Appeasement – A dictionary definition might be: to yield or concede to the belligerent demands of (a nation, group, person, etc.) in a conciliatory effort, sometimes at the expense of justice or other principles.
Appeasement as a strategy is often a bad choice. It can be a catastrophic choice under certain conditions. Perhaps the most famous from the last century is the sad spectacle of the Munich Conference in 1938 and Neville Chamberlain’s worthless paper waved in the air with the declaration of “Peace in Our Time.”
It’s understandable how this happens. Humans have a tendency to project their own emotions, values and world view onto other humans. It’s sometimes referred to as “Mirror Imaging.” The assumption that the party demanding the Danegeld is just like me can be dangerous if not fatal. There are two major problems with a strategy of appeasement. First it often gives the demanding party something which makes him stronger i.e. territory, wealth, prestige or human sacrifices for his gods. Second it sends a signal of weakness. This second part can be even more damaging than the first. Rather than mollify the demands of the aggressor it emboldens and amplifies them. If the game is zero sum or even if one side is playing it that way then each act of appeasement changes the balance of some key variable whether it is power, will or initiative.
So the structure of the system determines the efficacy of an appeasement strategy. In the anarchic system of nation states, warlords or post-apocalyptic powers, the game is played for keeps and often approaches zero sum. The nation state example is especially applicable when polar ideologies, religions or world views are in conflict. In a system built around a free market of international trade two rivals might tussle back and forth over protectionism, subsidies, and issues of national character and culture but occasional appeasement here or there as a policy prescription isn’t likely to be catastrophic. You can call it accommodation and pick your battles. Don’t be fooled though that you aren’t sending a signal by your actions. You are simply fighting in a padded arena with more room to maneuver.
The efficacy and consequences of appeasement as a strategy also depend on the interests at stake. If you remember back to the analytical framework that I discussed, the existence of a hierarchy of core values and interests makes for a great gauge. Appeasing an opponent on issues pertaining to vital national interests is perilous. But refusing to appease the Dane carries consequences and costs as well. The analytical framework helps identify those costs. Often one cost is that the sword must be bloodied. If the system within which you operate includes the use of force as an arbitrator of disputes then to ignore it as an option is to handicap yourself tremendously. I’ll leave out any exploration of the moral aspects of this topic. Moral grounds can be used for both appeasing the demands and using force to resist them. I think though that if you abjure the use of force, then given a game system within which it operates you often elect to lose the game, whatever that means.

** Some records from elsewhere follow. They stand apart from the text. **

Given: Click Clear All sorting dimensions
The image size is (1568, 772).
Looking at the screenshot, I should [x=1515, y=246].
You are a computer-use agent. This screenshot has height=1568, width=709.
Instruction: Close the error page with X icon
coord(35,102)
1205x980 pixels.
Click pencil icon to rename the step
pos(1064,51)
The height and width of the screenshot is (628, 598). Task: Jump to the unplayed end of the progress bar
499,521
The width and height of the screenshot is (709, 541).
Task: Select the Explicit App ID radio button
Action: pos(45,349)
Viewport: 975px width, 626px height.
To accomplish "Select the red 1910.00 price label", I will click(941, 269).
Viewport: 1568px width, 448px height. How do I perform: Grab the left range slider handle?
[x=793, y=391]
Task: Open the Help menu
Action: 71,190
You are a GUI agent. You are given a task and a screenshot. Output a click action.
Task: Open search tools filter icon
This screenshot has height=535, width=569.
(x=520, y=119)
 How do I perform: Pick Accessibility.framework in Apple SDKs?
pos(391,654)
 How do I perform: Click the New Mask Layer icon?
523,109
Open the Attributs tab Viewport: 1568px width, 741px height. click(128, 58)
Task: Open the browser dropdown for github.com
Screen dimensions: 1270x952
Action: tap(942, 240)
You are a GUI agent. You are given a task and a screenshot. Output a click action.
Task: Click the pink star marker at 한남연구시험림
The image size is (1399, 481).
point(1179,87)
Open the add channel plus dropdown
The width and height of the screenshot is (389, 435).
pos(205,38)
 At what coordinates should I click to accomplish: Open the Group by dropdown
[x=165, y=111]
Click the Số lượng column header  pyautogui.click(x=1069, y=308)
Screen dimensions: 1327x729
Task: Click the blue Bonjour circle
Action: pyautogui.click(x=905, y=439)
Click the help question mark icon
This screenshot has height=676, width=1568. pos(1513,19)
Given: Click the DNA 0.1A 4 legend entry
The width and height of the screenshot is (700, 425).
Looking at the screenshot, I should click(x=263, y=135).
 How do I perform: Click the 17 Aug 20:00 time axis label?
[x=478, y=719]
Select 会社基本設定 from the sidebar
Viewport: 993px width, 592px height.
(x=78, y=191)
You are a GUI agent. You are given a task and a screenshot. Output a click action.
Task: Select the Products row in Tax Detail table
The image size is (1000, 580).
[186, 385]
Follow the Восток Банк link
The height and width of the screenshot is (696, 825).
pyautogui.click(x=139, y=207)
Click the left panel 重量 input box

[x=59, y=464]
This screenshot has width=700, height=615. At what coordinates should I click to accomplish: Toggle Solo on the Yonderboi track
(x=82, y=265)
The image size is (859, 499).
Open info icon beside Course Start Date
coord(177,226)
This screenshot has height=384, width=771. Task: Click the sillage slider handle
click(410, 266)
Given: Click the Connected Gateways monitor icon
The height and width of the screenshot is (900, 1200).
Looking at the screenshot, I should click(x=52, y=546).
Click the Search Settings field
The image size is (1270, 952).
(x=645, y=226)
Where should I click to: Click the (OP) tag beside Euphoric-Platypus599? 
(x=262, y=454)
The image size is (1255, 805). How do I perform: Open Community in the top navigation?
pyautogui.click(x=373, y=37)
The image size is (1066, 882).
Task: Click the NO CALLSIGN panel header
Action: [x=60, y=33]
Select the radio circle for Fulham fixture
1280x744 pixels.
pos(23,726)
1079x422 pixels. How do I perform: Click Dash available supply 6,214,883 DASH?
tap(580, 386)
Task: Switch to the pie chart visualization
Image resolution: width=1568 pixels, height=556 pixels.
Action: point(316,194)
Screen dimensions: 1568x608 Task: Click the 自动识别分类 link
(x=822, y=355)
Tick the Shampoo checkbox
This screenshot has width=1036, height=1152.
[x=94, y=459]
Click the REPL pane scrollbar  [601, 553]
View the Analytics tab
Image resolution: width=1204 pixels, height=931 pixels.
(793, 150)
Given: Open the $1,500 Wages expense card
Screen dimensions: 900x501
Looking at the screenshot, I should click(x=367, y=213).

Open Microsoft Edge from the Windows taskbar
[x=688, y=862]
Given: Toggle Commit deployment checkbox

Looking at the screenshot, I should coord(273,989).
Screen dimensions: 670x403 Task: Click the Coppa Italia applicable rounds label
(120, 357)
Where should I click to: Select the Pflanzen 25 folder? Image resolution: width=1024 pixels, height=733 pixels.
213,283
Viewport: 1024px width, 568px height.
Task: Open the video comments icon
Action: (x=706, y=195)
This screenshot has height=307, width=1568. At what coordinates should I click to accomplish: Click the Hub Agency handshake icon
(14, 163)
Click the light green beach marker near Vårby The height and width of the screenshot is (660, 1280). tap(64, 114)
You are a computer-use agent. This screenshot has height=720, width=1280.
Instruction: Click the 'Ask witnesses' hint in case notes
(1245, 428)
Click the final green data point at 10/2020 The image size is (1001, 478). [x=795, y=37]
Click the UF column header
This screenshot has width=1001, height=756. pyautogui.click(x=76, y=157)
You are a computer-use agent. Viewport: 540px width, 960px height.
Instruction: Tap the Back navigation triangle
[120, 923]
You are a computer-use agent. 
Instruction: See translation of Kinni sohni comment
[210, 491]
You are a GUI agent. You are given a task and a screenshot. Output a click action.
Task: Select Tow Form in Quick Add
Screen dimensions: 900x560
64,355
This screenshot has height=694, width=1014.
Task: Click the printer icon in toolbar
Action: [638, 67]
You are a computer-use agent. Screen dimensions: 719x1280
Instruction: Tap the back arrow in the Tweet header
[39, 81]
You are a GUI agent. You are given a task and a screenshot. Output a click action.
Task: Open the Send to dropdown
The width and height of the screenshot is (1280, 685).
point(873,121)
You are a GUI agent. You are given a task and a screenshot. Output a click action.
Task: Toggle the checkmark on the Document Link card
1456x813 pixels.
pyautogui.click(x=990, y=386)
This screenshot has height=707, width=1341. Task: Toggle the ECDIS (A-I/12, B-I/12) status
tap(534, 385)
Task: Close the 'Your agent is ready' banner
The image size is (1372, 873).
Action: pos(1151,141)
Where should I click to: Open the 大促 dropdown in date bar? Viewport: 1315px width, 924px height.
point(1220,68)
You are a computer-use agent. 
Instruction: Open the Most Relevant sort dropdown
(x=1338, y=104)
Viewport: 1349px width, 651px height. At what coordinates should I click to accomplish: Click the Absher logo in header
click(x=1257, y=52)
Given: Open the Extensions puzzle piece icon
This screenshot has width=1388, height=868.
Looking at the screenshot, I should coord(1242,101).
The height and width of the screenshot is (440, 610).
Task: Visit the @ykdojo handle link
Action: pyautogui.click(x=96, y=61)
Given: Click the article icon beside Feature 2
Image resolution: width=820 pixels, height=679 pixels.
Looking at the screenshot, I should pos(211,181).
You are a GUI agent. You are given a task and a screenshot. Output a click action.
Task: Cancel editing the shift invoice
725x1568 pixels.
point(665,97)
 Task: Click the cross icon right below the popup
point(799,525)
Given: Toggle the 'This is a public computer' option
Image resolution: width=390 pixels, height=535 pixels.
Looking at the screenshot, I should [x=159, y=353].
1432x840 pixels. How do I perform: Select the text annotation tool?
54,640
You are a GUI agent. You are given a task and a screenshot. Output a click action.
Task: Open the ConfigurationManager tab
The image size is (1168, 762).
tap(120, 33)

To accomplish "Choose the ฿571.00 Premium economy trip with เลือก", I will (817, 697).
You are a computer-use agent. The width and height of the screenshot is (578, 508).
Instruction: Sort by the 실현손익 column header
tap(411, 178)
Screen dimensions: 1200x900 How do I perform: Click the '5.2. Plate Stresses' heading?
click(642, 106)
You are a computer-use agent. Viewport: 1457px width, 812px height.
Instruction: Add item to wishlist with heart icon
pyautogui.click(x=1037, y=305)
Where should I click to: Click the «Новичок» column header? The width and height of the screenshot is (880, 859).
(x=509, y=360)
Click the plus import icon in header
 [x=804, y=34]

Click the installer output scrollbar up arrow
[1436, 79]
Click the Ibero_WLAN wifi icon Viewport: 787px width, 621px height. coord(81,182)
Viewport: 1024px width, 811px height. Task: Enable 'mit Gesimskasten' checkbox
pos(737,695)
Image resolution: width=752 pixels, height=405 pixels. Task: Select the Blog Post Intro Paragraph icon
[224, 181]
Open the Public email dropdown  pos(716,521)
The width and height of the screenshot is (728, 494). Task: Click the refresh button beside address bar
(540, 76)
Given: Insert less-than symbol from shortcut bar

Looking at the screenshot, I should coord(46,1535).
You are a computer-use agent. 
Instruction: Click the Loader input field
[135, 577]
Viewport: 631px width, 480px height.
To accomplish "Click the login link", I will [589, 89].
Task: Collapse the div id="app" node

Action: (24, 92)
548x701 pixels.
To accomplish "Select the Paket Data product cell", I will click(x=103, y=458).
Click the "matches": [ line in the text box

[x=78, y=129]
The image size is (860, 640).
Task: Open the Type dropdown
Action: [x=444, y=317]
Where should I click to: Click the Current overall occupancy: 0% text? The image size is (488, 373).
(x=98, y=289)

For the human mind it is often a counter-intuitive concept. When playing the strategy game Rome: Total War you often see the following dictum during the load screen: “If you desire peace, prepare for war.” Whether or not it is truly of Roman origin, it does seem to speak a counter-intuitive truth. The costs then of not appeasing the aggressor may be high in blood and treasure. Perhaps it’s better to appease once or twice to buy time for creating a better situation to confront the aggressor? This may well be the case. Often however the aggressor is the one in the position of weakness. The aggressor depends on the lack of will to fight to advance his agenda until he is in position where demands no longer need to be made. Ultimately the aggressor will simply be able to take what he wants.
In Cults of the Wastelands you will have the opportunity to assess the value of appeasement as a strategy tool or pitfall. A messenger will arrive from the Wastelands and make a demand along with a threat. Perhaps there is no truth to the threat. Perhaps you are not in a position to risk it. Perhaps you too will refuse to send a token of earth and water to Xerxes no matter what the cost. The demands will be onerous but perhaps once met there will be no more? Perhaps you can buy some time to create an army to defend yourself. Perhaps you can refuse now. What will you decide?